### Extracted information
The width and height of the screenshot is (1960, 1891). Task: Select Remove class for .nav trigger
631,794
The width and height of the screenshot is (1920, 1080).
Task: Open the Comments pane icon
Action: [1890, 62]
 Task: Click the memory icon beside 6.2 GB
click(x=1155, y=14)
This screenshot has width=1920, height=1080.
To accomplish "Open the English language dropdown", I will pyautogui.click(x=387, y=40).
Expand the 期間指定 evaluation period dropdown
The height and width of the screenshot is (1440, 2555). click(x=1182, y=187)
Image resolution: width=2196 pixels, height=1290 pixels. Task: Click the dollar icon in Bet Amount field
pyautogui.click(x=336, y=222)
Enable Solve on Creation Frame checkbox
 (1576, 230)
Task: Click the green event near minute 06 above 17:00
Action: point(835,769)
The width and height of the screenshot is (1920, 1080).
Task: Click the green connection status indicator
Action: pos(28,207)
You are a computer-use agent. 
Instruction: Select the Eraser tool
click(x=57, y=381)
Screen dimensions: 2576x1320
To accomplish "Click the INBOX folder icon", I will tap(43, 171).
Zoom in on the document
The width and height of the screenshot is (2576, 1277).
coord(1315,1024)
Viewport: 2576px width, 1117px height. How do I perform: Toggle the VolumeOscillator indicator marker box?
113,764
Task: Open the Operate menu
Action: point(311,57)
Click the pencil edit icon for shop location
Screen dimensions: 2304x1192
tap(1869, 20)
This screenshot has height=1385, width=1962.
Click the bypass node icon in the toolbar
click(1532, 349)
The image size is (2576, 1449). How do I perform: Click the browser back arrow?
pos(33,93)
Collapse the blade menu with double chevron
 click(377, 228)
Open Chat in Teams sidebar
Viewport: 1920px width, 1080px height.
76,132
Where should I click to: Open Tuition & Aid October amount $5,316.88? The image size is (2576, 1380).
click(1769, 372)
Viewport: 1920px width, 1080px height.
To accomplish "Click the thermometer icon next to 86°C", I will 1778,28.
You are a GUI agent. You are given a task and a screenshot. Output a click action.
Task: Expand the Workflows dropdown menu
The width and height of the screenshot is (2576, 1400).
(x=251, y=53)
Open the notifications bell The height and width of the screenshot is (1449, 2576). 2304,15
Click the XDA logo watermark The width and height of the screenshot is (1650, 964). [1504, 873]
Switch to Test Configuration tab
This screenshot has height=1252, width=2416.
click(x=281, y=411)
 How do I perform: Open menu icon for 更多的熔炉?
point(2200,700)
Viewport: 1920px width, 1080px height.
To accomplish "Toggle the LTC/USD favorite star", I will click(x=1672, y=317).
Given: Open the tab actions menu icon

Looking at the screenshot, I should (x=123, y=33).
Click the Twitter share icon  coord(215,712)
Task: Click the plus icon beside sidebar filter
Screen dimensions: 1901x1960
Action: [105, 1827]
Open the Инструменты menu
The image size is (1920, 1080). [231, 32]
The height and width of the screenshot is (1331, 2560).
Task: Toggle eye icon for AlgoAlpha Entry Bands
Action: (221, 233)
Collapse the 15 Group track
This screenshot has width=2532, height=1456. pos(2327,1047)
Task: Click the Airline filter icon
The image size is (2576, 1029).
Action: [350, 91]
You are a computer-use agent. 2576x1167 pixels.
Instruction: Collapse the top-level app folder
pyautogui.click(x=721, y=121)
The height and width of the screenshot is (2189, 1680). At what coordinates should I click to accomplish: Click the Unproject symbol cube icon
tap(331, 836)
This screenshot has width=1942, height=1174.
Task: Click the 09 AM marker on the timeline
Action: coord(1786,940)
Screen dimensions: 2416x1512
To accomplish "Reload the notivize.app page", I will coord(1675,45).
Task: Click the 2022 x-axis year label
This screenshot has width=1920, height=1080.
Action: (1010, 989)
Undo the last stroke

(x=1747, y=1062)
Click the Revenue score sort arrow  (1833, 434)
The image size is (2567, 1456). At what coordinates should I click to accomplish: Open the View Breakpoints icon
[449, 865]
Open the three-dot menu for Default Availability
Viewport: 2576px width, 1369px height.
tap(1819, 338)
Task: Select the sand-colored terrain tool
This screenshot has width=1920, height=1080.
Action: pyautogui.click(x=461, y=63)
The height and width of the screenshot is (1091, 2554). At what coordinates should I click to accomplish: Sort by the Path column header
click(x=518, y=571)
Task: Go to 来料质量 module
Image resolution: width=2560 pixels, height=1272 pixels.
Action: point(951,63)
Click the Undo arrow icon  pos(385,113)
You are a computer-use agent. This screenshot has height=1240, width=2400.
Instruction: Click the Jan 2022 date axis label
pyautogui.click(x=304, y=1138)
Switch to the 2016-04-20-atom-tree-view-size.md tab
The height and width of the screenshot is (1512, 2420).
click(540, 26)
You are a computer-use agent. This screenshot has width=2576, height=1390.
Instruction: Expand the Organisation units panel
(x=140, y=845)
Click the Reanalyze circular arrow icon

### The task
Each line of the entries above that contains "filter" must be copied into the answer.

### Response to the exercise
Task: Click the plus icon beside sidebar filter
Task: Click the Airline filter icon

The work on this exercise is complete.